Ecos da sociedade civil: vozes de alerta
Para o diretor executivo do Desinstitute, Lúcio Costa, os achados do relatório apenas confirmam aquilo que os movimentos sociais e organizações de direitos humanos denunciam há anos: “O Brasil insiste em lidar com populações vulnerabilizadas a partir do confinamento, da disciplina forçada e do silêncio institucional. Mas não há política pública legítima sem escuta, sem cuidado e sem reparação.”
Já o pesquisador associado do Desinstitute, Vinicius Miguel, destaca a omissão estatal com relação às infâncias que mais precisam de proteção: “Quando o Estado se furta a garantir escola, saúde mental e espaços de convivência, ele não está apenas se omitindo. Está produzindo abandono, institucionalizando traumas e agravando as desigualdades que empurram crianças e adolescentes para a rota da exclusão e da punição.”
Recomendações ignoradas e um sistema em colapso
A CIDH reforça que a privação de liberdade deve ser o último recurso e por tempo mínimo. Medidas alternativas em meio aberto, como prestação de serviços à comunidade e liberdade assistida, devem ser priorizadas — especialmente em casos de crimes sem violência. Também aponta que as unidades socioeducativas precisam ser urgentemente adaptadas para garantir educação, saúde e reintegração social, e não meramente castigo punitivo.
O relatório termina com uma advertência clara: o Brasil tem falhado de forma sistemática na proteção de seus meninos e meninas.

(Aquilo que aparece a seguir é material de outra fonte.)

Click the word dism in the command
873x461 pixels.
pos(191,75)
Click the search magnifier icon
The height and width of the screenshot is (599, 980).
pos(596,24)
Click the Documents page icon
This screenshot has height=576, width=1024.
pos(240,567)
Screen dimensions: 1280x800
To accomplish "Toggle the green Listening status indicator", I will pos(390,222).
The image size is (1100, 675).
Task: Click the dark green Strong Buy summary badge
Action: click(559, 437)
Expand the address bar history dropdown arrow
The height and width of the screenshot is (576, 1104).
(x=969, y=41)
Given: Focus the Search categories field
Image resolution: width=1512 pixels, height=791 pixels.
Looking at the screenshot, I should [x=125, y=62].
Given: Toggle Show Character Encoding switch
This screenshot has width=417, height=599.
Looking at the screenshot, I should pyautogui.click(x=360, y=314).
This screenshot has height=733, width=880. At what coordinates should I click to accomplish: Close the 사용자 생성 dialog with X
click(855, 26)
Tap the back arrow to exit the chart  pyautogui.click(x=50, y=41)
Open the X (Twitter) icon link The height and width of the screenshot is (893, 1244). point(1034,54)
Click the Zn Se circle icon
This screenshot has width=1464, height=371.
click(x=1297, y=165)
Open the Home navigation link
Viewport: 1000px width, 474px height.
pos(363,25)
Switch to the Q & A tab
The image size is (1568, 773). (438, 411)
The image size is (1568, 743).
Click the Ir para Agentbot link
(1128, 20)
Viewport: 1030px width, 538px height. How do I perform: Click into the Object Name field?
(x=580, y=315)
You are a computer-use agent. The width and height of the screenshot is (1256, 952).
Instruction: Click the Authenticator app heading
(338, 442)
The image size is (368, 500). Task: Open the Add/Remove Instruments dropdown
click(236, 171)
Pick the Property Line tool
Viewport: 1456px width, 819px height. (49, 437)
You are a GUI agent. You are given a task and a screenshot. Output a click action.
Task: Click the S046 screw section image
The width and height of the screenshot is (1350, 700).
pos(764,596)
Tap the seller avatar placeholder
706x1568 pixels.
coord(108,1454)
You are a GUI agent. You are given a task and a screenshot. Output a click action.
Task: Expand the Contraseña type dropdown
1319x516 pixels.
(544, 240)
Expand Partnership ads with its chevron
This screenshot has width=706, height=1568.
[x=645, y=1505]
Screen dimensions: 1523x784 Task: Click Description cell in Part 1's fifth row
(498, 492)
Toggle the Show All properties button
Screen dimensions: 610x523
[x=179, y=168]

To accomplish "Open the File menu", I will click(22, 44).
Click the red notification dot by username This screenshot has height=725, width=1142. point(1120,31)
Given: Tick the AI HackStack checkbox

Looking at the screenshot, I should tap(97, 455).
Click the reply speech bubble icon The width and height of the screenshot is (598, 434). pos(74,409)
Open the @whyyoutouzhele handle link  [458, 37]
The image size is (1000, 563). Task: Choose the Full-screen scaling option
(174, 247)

A lógica de repressão e encarceramento prevalece sobre qualquer compromisso com a infância. E, enquanto isso, milhares de jovens seguem sendo punidos por um sistema que, ao invés de protegê-los, os abandona.
Sobre o Desinstitute
O Desinstitute é uma organização da sociedade civil sem fins lucrativos, que atua pela garantia de direitos humanos e pelo cuidado em liberdade no campo da saúde mental, no Brasil e na América Latina.
Fundado em 2020, o Desinstitute nasce da união de pessoas com trajetórias nas áreas da saúde e do Sistema de Justiça, que se organizaram para formar uma instituição orientada pelos princípios da luta antimanicomial. Dedicado à defesa do SUS (Sistema Único de Saúde) e do Estado Democrático de Direito, tem como objetivo incidir sobre políticas públicas.